Sewer dispute could cost the St. Louis district $100,000

Nov. 17, 2000
A dispute between the Metropolitan St. Louis and Northeast sewer districts could cost the St. Louis district more than $100,000 if the dispute is not resolved.

By Phil Sutin

Nov 16, 2000 (St. Louis Post-Dispatch)—A dispute between the Metropolitan St. Louis and Northeast sewer districts could cost the St. Louis district more than $100,000 if the dispute is not resolved.

At issue is the charge for the treatment of sewage of a few customers near Hawkins Road near the Jefferson County line. The territory is hilly. Northeast, which is in Jefferson County, handles the sewage of 39 residents of St. Louis County because its facilities are downhill from their houses. It could serve up to 140 if houses were built on all lots in the area.

Meanwhile, the St. Louis district serves an apartment complex of about 20 units in Jefferson County uphill from St. Louis district facilities.

Last month, Northeast's trustees rejected the St. Louis sewer district's proposal that residents in each district pay their local district for service at the home district's rate. The two districts then would transfer money to meet the full cost of providing the service.

The Northeast trustees said the district would not accept any more c ustomers from St. Louis County and gave the St. Louis district three months to prepare a plan to serve the customers now handled by Northeast.

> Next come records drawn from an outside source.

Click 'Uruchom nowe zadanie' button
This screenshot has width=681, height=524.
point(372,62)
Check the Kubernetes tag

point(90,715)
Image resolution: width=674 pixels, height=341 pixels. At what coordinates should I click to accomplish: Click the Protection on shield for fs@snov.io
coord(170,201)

Allen Welshon, general manager of the Northeast district, said his district could not agree to allow the St. Louis County customers to pay as little as one-third of the charge that residents of Jefferson County paid.

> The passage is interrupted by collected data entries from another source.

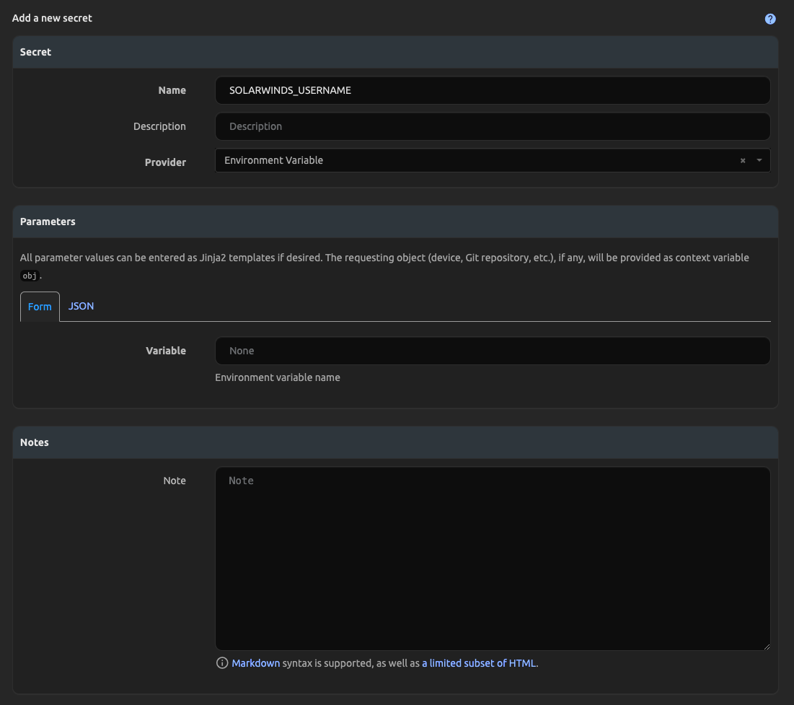
Task: Open the Environment Variable provider select box
Action: 476,161
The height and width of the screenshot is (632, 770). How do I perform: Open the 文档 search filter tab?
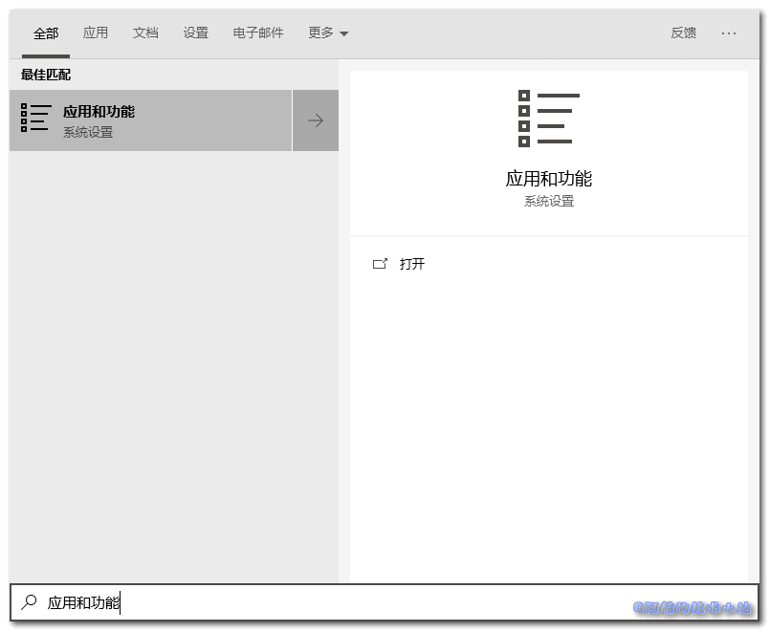pos(145,33)
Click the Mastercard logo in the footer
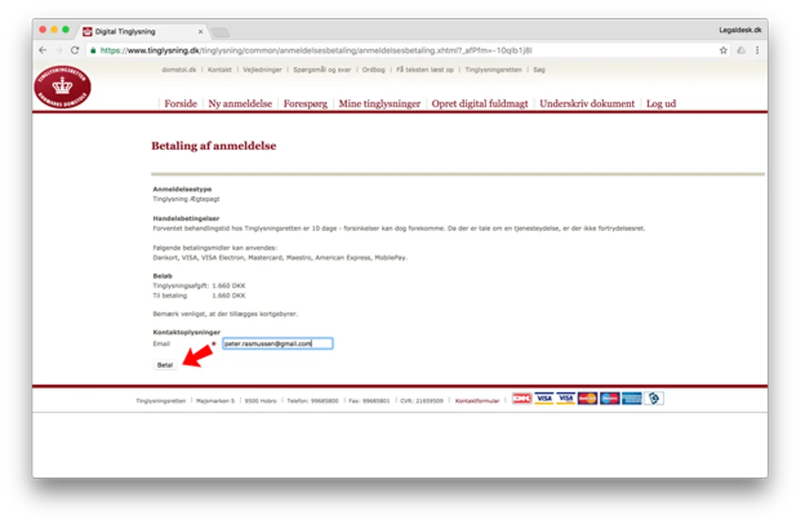The height and width of the screenshot is (524, 799). pyautogui.click(x=588, y=398)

The district also is upset that the St. Louis district wants to change an arrangement that has been in effect for many years, Welshon says.

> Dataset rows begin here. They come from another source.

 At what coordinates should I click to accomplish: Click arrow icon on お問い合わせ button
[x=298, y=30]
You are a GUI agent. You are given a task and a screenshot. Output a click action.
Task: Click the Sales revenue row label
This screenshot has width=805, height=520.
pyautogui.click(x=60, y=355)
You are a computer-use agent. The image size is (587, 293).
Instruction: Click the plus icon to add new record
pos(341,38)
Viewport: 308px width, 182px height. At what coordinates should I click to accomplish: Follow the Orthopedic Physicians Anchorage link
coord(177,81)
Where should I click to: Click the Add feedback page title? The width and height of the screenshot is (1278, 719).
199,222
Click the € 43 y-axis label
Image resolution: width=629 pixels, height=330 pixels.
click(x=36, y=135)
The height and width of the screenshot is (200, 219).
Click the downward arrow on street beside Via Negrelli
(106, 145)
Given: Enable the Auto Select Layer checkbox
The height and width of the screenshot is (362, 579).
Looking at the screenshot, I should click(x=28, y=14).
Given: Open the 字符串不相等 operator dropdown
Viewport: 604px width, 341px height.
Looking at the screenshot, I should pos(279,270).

Robert Butchko, director of engineering for the St. Louis sewer district, said his district would have to install a pump station and a pipe taking the sewage from the 39 customers to one of his district's sewers. That project could cost more than $100,000, he said. He could not give a more detailed estimate until engineers prepared a plan.

Last week, trustees of the St. Louis district gave Willie Horton, its executive director, permission to discuss the issue with Northeast directors.

Currently, property owners who live in the St. Louis district and have sewage treated by Northeast pay that district $26.50 a month for the service. They also pay property taxes to the St. Louis district.

The charge is two to three times as much what they would pay the St. Louis district, whose charges are based on water usage rather than a flat fee.

Earlier this year, a Northeast customer in St. Louis County objected to paying both the higher Northeast charge and taxes to the St. Louis district. He spoke at a meeting of the St. Louis district's trustees. The St. Louis district's proposal tries to resolve that complaint, Butchko says.

Several months ago, the Northeast district decided against building a trunk sewer that would take its sewage to a treatment plant that the St. Louis district planned to build along Fine Road in Oakville. The Fine Road plant would discharge the treated sewage into the Mississippi River.

Instead, the Northeast district would expand its Ron Rog plant to treat 4 million gallons of sewage a day from its current 1.5-million- gallon daily capacity. Northeast would install a pipe that would discharge treated sewage from that plant into the Meramec River. Now this sewage goes into Saline Creek. The project could cost $12 million, he said.

Welshon says the district rejected the Fine Road arrangements because the cost of connecting to the Fine Road facility would force the district to raise its monthly sewer rate to as much as $80. That rate is far more than its customers can afford, he says.

The district would use part of $45 million in bonds approved in April of last year to pay for the Ron Rog project, he said.

Butchko said the Fine Road plant would be designed so the district could expand it later to process sewage from Jefferson County.